SOURCE EXCERPT —
= List of parliamentary constituencies of Barbados =

This is a list of the 30 constituencies currently represented in the Parliament of Barbados, as at the February 2013 general election. From 1971, each constituency has been represented by a single Member of Parliament (MP). The number of seats were increased from 28 to 30 just ahead of the 2003 elections.

==History==
After Barbados was settled by the Kingdom of England, a House of Burgesses was established to conduct the business of governance in the colony along with the Governor. From an early date, if not the beginning, there were two members of the House of Assembly for each parish; in 1843 two members were added for Bridgetown, bringing the total to 24 Members. In 1971 dual representatives for each constituency were abolished in favour of single seat ridings and the entire island was divided into 24 constituencies. In 1981 three more constituencies were created; thus bring the total to 27. By the election of 1991 a 28th was added, and finally ahead of the 2003 general election two more were added bringing the national total to 30. As of 2011 the Electoral and Boundaries Commission decided that no new constituencies would be needed. However, there was a subsequent call made by the media that St. Philip-South's population was now too large and was disproportionate to all other constituencies. Despite the call, Barbados held the 2013 elections without adding any new constituencies.

MATERIAL PROVIDED —
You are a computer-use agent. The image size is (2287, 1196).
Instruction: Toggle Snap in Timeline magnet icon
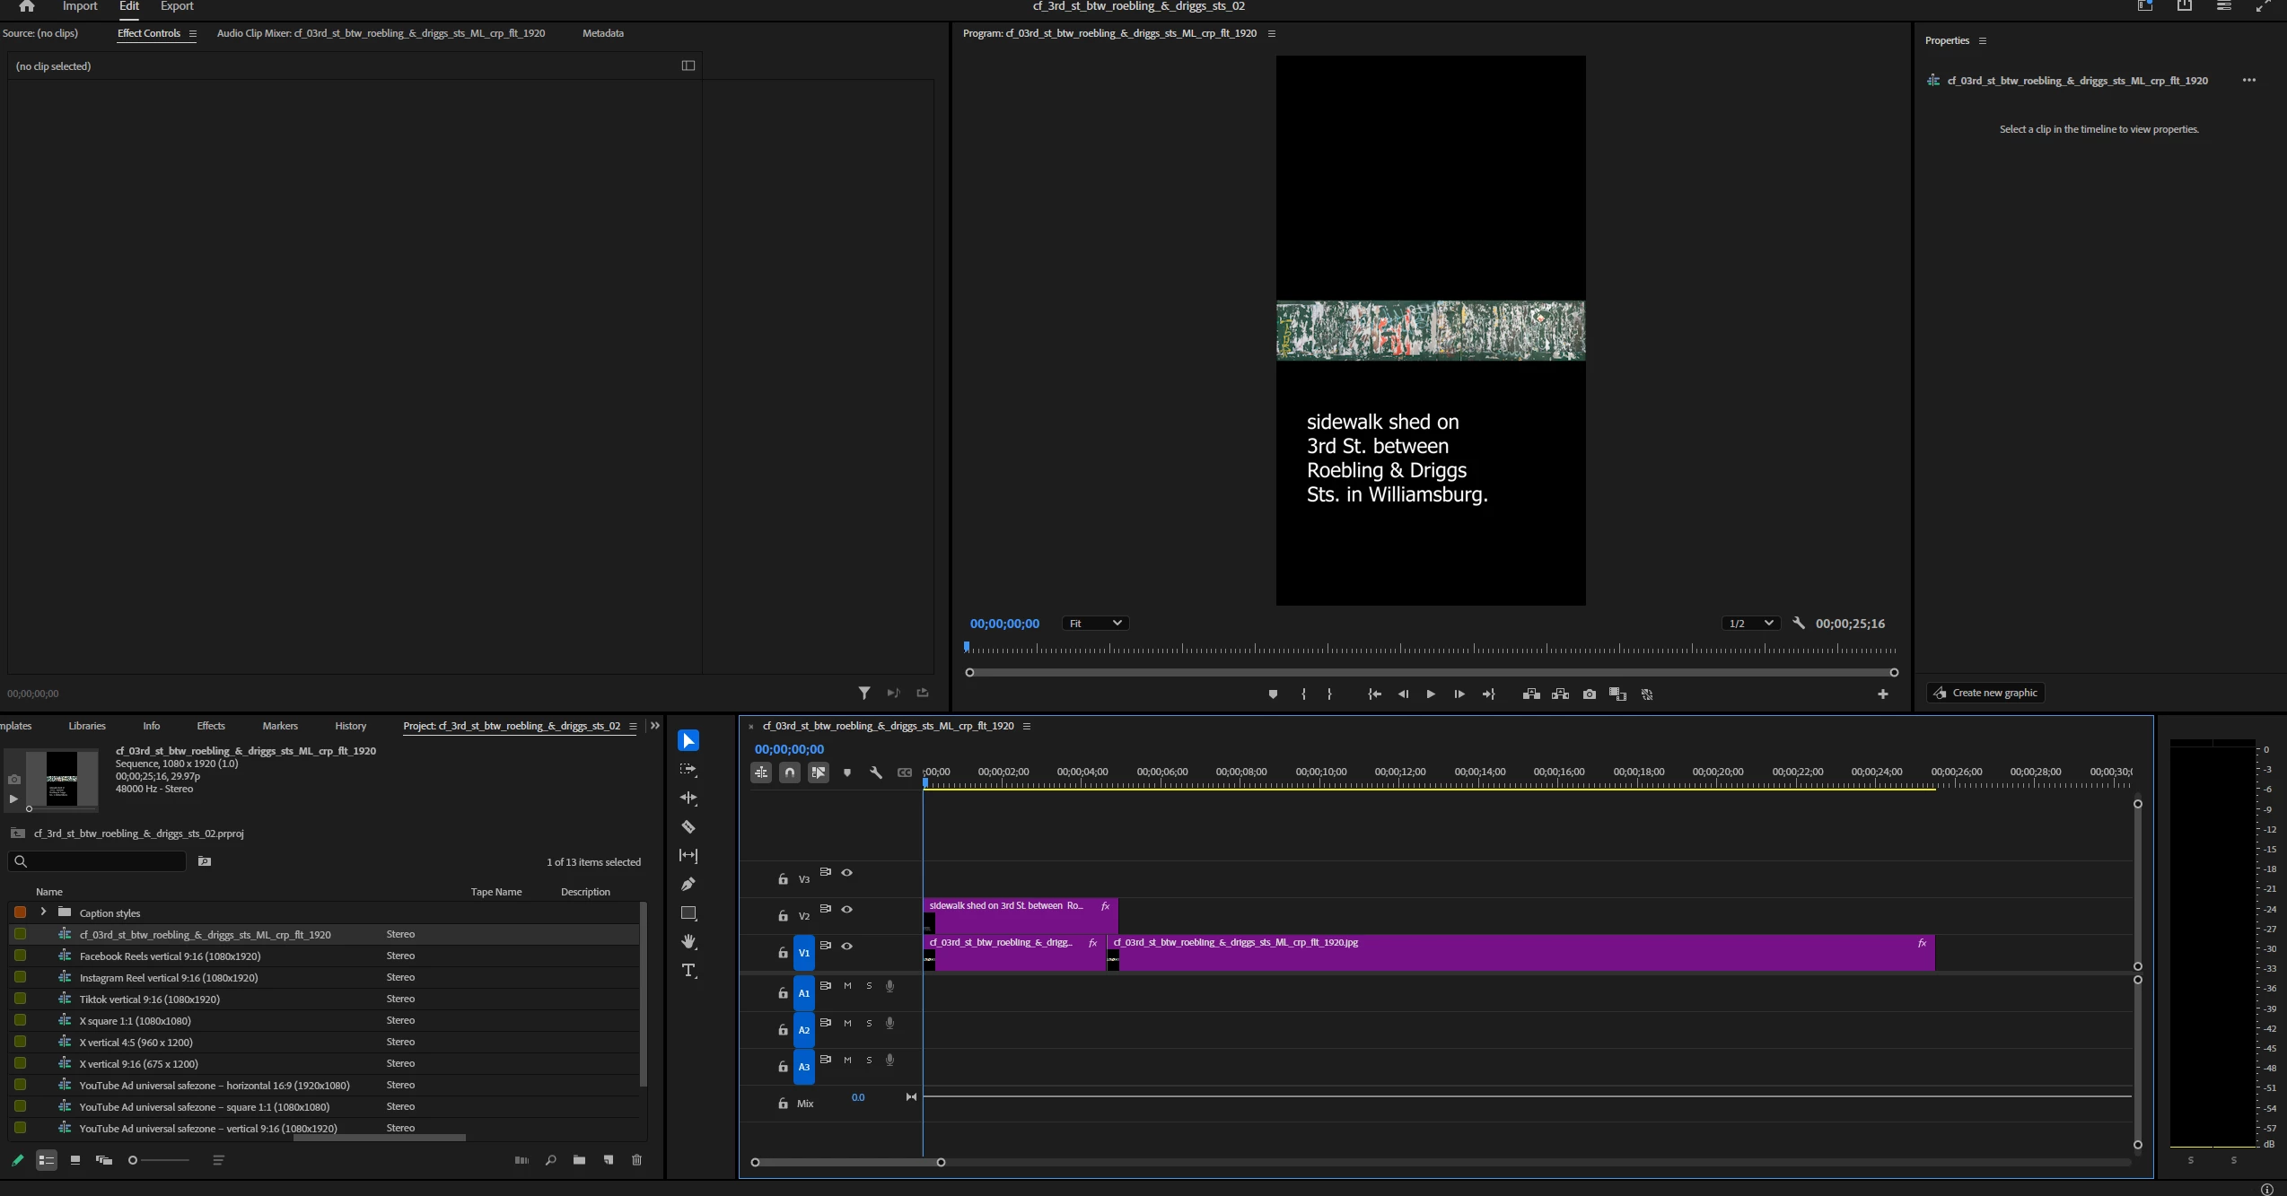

TASKS TO PERFORM —
A - According to the article on Barbados's parliamentary constituencies, why did the media call for a change after the Electoral and Boundaries Commission decided in 2011 that no new constituencies were needed? Answer in one to three sentences.
B - In the article on Barbados's parliamentary constituencies, in what year were dual representatives for each constituency abolished in favor of single-seat ridings?

SOLUTIONS BELOW —
A - The media argued that St. Philip-South's population had grown too large and was out of proportion to all the other constituencies.

B - 1971